The big turn happens when Judge Fleming, Arthur’s nemesis, is accused of rape and hires Kirkland to take the case. In fact, Kirkland is being blackmailed by the head of the ethics committee. As it happens, he once betrayed a client and gave him up because he knew he was guilty in a case that he wasn’t trying. It also comes out that Judge Fleming is not only guilty, but that he’d love to commit the crime again. Toss in Arthur Kirkland’s partner (Jeffrey Tambor) starting to lose his mind because a criminal he got off has murdered again, and you’ve got a stew of terrible indictments against the legal system.
My initial problem with …And Justice for All is that the music, especially in the opening sequences, is terrible. It’s 1970s sitcom terrible; I thought I had the wrong movie in except for the credits. It’s not only terrible, it’s wildly inappropriate.
But I can overlook bad music. After all, I love Ladyhawke, and that film has music so terrible it’s legendary. No, the real issue with …And Justice for All is that it’s simply too much. With a slightly different spin, and only a slight change is needed here, this becomes a comedy, because absolutely everything goes wrong for Arthur Kirkland. It manages to hold its tone and doesn’t slip into black comedy, but it could very easily. It seems like it’s indicative of the late Carter years malaise where it felt like nothing was going right.
Is there corruption in the legal system? Of course there is. But is it this bad? I would find that difficult to believe. Follow this film to its logical conclusion, and we’re told that virtually everyone in the legal profession is on the take, suicidal (I see that I forgot to mention the suicidal Judge Rayford played by Jack Warden), incompetent, or insane. We’re further led to believe that those rare people who don’t fall into one or more of those categories are systematically forced out. It’s too much. It some point, I simply threw up my hands at it and waited for the end.
Is it good? I guess. But I’m not sure it needs to be watched a second time. I enjoyed Pacino’s performance and I tend to like Jeffrey Tambor in everything, and he’s fantastic here (and he has hair!). But the plot is a dud, and with nothing more to recommend it, the music pisses me off more than it would have otherwise.
Why to watch …And Justice for All: Nobody does Pacino like Pacino.
Why not to watch: The music is awful and the story is so over-the-top that it loses believability.

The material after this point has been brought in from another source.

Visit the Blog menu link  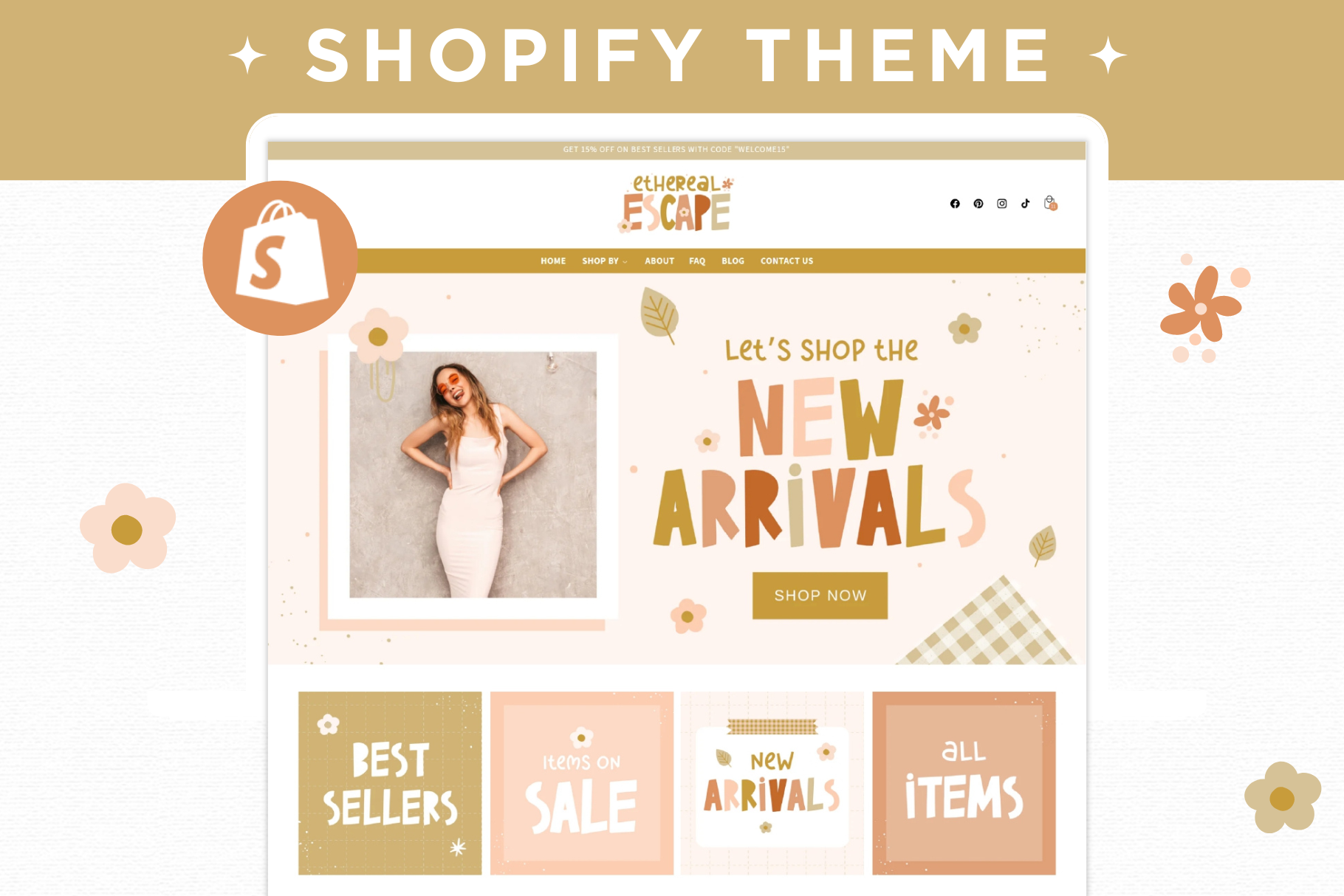[x=733, y=261]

I haven't seen this, but is this the film where a judge tells Pacino he's out of order and he yells back, "You're out of order! This whole court is out of order!"
ReplyDeleteAnd I know what you mean by music throwing you off. I watched the 1940 version of The Thief of Bagdad Friday and the score was so damn loud and out of place that it was extremely distracting. In some scenes it obscured the dialogue and in scenes with no dialogue it was like when a car commercial comes on TV and the volume goes up 10 decibels. I watched the movie with the remote in my hand, finger over the volume up and down buttons so I could hear the dialogue when I needed to and not get my ears blasted when there was no dialogue. It really hurt my appreciation for the film.
Yes--this is that film. It's a great Pacino moment sadly in service to a not that great of a film.
DeleteI suppose if I'm charitable that this soundtrack wasn't terrible for the era, but it's like disco strings and feels wholly inappropriate for the film. It's not too loud, it's just not right.